> **Objective**:
Pull out every line of the listing that contains the word "screenshot".

> **Recorded data**:

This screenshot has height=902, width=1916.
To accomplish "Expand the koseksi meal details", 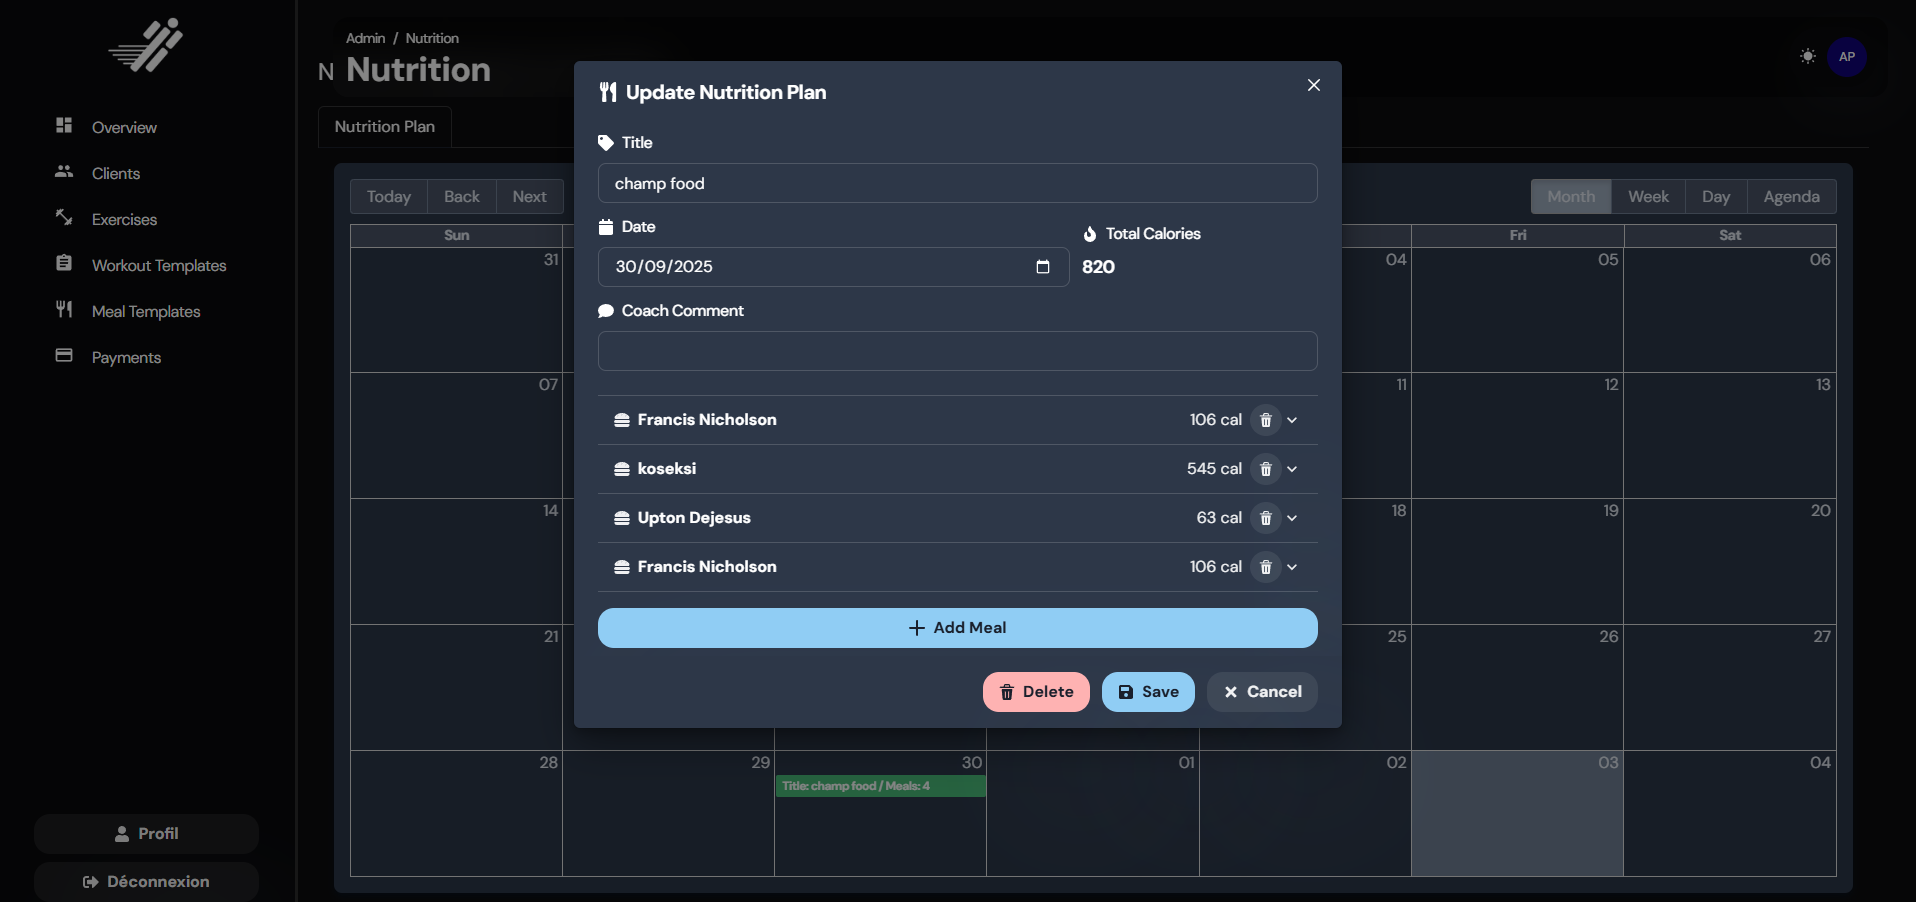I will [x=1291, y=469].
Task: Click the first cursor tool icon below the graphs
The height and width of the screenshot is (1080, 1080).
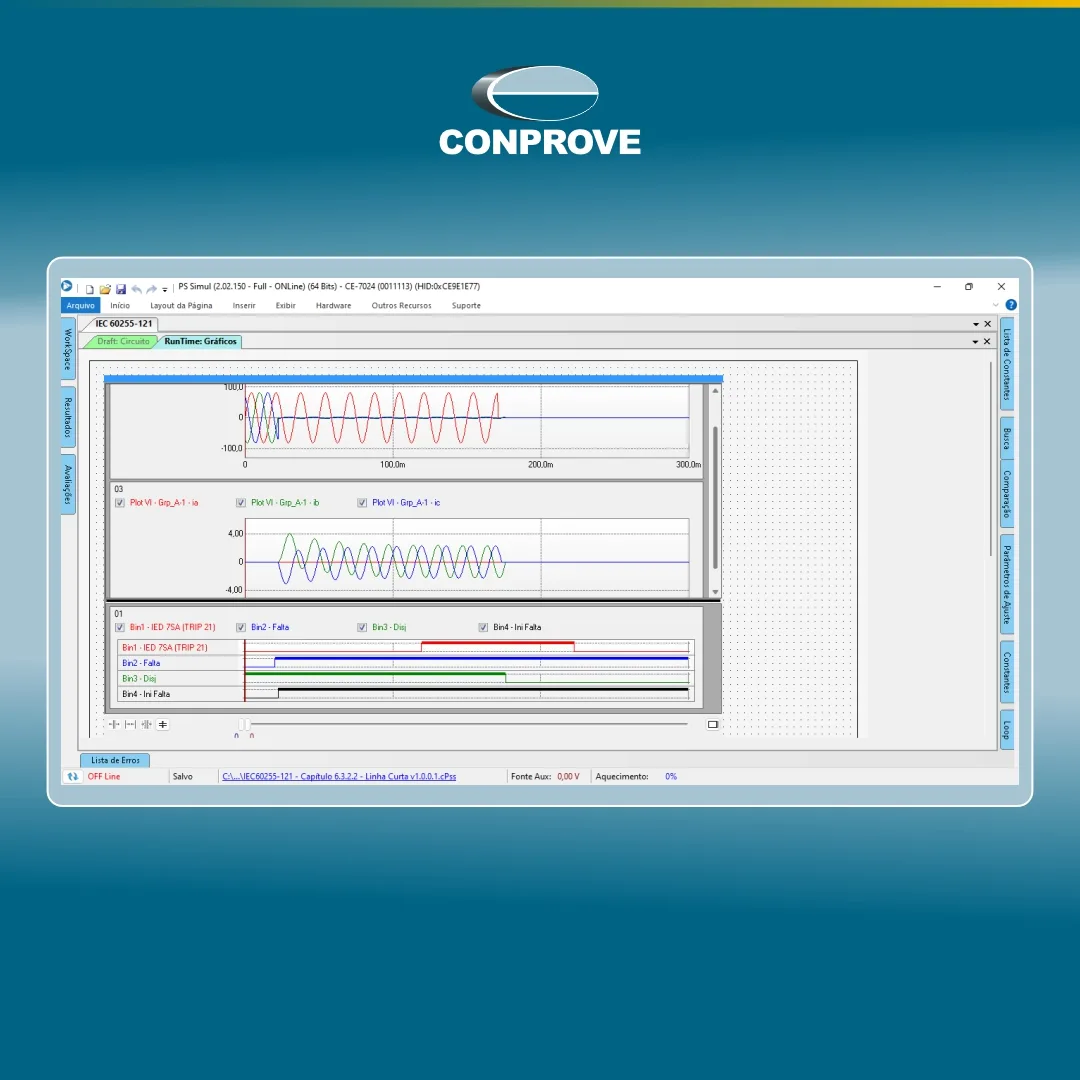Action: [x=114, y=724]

> **Answer to the problem**:
This screenshot has height=902, width=1916.
The height and width of the screenshot is (1080, 1080).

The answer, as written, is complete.